| WHAT TO WORK ON |
Which lines of the data hold the word "time"? Copy all of them.

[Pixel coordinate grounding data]

——————————

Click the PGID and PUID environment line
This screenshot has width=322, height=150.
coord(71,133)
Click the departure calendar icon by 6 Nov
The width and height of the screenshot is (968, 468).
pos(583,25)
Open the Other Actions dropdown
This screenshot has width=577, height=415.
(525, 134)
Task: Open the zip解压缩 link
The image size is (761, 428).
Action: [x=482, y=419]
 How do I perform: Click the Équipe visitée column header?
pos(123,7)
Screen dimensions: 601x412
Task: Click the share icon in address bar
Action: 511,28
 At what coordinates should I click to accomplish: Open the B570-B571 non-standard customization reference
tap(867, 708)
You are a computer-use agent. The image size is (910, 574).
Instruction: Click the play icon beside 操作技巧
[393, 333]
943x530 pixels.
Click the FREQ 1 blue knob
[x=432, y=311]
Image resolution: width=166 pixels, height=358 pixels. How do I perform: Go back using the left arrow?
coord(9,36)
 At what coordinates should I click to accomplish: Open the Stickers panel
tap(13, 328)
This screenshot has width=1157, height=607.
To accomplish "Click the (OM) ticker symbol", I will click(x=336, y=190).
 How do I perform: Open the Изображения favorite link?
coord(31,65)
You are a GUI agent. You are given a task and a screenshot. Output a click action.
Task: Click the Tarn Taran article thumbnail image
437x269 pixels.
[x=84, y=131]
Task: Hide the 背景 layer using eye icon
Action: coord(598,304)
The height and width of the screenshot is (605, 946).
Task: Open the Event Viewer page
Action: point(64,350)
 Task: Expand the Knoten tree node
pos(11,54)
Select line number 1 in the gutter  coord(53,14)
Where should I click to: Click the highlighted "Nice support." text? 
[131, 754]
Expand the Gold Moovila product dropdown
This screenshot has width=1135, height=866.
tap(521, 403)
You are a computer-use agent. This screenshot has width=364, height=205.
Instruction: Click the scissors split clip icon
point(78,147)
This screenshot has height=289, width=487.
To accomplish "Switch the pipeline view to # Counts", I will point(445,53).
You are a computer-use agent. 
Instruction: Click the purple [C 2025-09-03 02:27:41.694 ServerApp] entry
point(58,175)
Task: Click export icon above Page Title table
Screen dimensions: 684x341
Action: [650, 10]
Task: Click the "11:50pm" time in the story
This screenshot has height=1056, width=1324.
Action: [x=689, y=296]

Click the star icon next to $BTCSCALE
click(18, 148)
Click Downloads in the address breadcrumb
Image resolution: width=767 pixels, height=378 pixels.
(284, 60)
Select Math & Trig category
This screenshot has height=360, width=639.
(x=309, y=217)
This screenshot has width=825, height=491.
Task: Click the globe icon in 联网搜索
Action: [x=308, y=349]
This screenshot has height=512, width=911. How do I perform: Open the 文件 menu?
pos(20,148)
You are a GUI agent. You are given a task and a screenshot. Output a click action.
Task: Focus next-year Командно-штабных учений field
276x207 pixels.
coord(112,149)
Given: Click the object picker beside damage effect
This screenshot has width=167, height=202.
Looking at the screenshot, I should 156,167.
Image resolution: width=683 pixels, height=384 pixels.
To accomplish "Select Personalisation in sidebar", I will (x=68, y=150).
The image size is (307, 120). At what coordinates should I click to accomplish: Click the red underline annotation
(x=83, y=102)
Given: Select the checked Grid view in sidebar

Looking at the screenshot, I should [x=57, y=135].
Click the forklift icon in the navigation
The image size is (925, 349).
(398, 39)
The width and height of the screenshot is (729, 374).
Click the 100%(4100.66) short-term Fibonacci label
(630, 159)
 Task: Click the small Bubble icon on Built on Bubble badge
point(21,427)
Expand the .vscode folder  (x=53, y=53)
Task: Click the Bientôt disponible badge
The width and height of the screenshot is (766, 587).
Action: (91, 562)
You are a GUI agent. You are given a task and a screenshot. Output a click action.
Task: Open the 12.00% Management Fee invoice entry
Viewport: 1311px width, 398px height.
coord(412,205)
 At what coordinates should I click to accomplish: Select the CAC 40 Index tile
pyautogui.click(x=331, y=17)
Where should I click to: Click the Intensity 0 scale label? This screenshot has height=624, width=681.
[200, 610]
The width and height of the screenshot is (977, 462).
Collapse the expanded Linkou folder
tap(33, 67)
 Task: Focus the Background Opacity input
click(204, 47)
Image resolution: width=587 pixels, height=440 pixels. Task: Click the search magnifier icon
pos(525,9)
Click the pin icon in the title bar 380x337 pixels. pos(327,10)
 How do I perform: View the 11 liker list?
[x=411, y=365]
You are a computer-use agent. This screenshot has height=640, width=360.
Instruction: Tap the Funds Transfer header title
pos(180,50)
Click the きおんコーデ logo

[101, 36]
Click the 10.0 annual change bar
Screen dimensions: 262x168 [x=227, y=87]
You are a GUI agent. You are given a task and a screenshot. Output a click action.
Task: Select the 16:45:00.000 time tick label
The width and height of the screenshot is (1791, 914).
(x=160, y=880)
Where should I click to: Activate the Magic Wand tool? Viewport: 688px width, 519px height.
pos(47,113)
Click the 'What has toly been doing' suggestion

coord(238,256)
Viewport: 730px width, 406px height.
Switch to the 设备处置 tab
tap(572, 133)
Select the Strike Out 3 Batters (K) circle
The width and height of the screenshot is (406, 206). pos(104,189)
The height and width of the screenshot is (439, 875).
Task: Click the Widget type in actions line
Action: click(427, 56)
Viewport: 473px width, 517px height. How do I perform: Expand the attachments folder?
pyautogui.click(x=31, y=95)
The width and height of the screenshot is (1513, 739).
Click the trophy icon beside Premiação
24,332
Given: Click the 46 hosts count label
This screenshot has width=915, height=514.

——————————

| ANSWER |
Task: Click the "11:50pm" time in the story
Task: Select the 16:45:00.000 time tick label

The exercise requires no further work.